10. Monitoring legally recognised armed groups: Some ethnic-militia and vigilante groups in Nigeria and the Civilian Volunteer Organisations in the Philippines are legally recognised. In addition to DDR programmes for child members, these groups need to be closely monitored by government to ensure they are not armed, do not act outside of the law and do not use child labour.
11. Need for better and more specific violence-related data: An independent and unified global data bank that records comparable violence-related data is needed if the levels of violence in which armed groups are involved are to be recorded and monitored. This includes public health statistics such as detailed and comparable firearms-related homicide data relevant to the profile of group members within the specific communities in which armed groups are active.
* * * *
The evidence presented here suggests that the involvement of children and youth in organised armed violence is a growing phenomenon with diverse and distinct manifestations that share a significant number of commonalities. These commonalities are a great help to understanding these groups and their members better, and advancing methodological and practical approaches to treat this increasingly serious problem.
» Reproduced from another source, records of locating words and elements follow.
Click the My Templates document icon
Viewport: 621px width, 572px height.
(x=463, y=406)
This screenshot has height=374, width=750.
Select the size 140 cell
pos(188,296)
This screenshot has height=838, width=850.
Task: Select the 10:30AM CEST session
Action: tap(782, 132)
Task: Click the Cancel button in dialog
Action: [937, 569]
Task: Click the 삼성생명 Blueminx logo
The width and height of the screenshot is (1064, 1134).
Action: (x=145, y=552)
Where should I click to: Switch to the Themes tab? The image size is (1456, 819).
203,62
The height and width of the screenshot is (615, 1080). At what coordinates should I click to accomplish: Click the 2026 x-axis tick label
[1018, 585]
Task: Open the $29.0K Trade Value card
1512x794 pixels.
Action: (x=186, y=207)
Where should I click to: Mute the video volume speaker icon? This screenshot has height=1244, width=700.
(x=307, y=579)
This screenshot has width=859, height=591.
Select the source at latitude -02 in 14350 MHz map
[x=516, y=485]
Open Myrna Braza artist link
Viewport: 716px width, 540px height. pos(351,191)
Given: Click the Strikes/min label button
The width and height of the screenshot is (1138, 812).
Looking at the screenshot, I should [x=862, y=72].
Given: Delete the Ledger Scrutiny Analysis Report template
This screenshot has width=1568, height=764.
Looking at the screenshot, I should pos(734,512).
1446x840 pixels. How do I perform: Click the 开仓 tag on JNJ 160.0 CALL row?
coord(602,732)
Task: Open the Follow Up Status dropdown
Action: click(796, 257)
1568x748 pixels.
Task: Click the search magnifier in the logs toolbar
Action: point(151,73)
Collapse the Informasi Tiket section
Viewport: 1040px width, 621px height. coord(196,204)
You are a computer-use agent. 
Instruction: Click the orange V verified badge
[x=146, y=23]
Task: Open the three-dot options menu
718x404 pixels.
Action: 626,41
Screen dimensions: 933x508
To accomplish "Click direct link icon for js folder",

The number and size of organised armed groups, the rise in child and youth participation within them, and the ever growing use of firearms amongst youth as a tool for dispute resolution and economic and social advancement, may lead one to imagine this is a hopeless and intractable situation. However, small grassroots projects are showing what is possible in terms of prevention and rehabilitation; techniques that if applied correctly can be more successful than simply relying on repression to lower firearms-related mortality rates in the long-term, or prevent those previously arrested for involvement in armed groups from re-offending in the short-term.
The challenge for professionals working on this theme is whether the lessons learnt from such successful community-based interventions can be applied on a scale that can affect the problem on a neighbourhood or even citywide level. What is for certain, however, is that to substantially improve the chances of success, governments and the police must be willing to work together with relevant civil society organisations, community representatives and even involved youths themselves.